* **Requirements**: Reproduce the lines of the records verbatim, beginning with the line that contains "Populaires (67, 103)" and continuing through the line that contains "Par nom (86, 103)", both included.

* **Data excerpts**:
————————

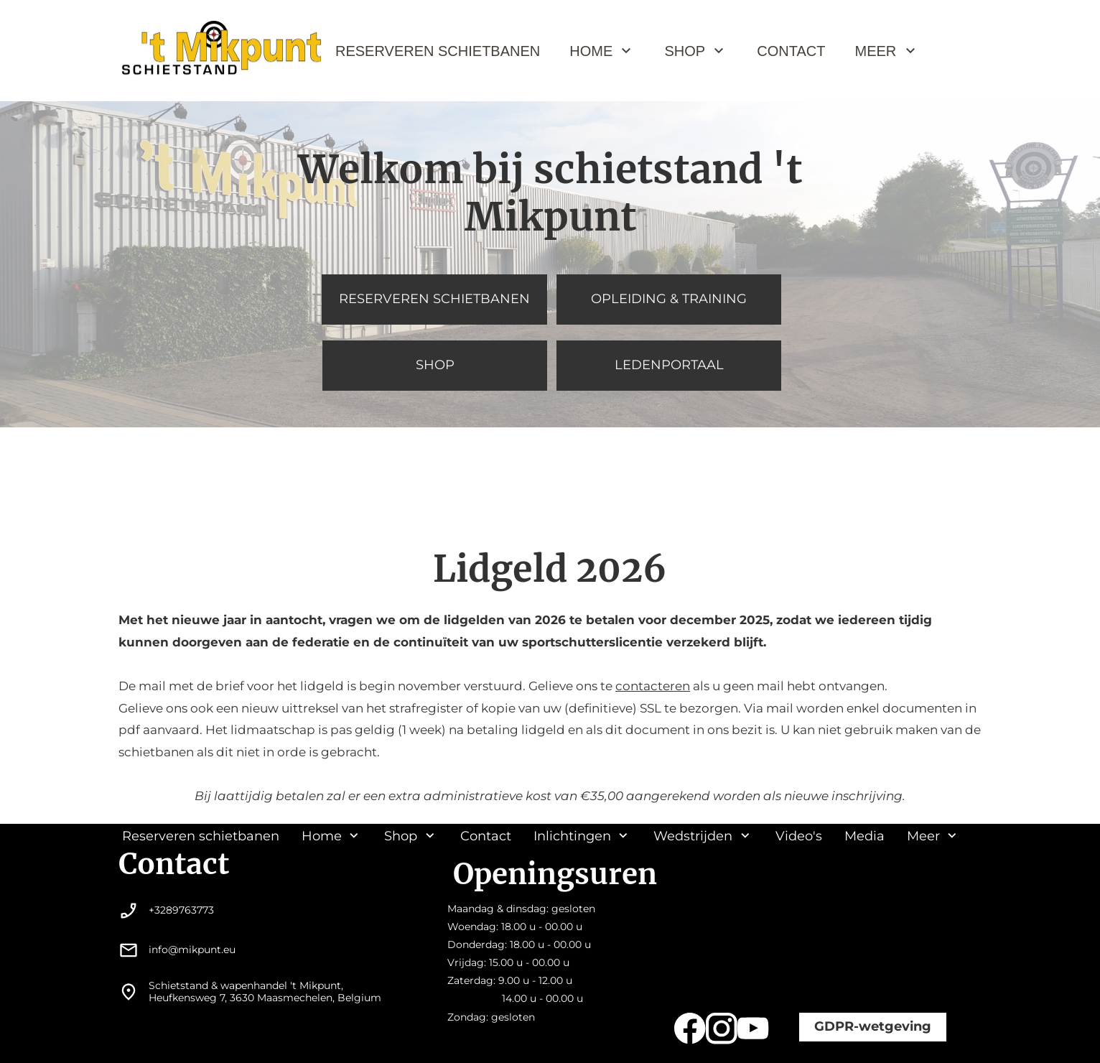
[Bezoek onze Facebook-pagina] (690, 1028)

————————

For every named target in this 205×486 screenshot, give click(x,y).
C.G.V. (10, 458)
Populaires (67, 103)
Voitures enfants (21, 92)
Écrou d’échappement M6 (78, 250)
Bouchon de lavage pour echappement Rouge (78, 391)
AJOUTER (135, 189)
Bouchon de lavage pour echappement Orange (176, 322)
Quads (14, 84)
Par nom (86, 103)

————————

* **Response**:
Populaires (67, 103)
Voitures enfants (21, 92)
Écrou d’échappement M6 (78, 250)
Bouchon de lavage pour echappement Rouge (78, 391)
AJOUTER (135, 189)
Bouchon de lavage pour echappement Orange (176, 322)
Quads (14, 84)
Par nom (86, 103)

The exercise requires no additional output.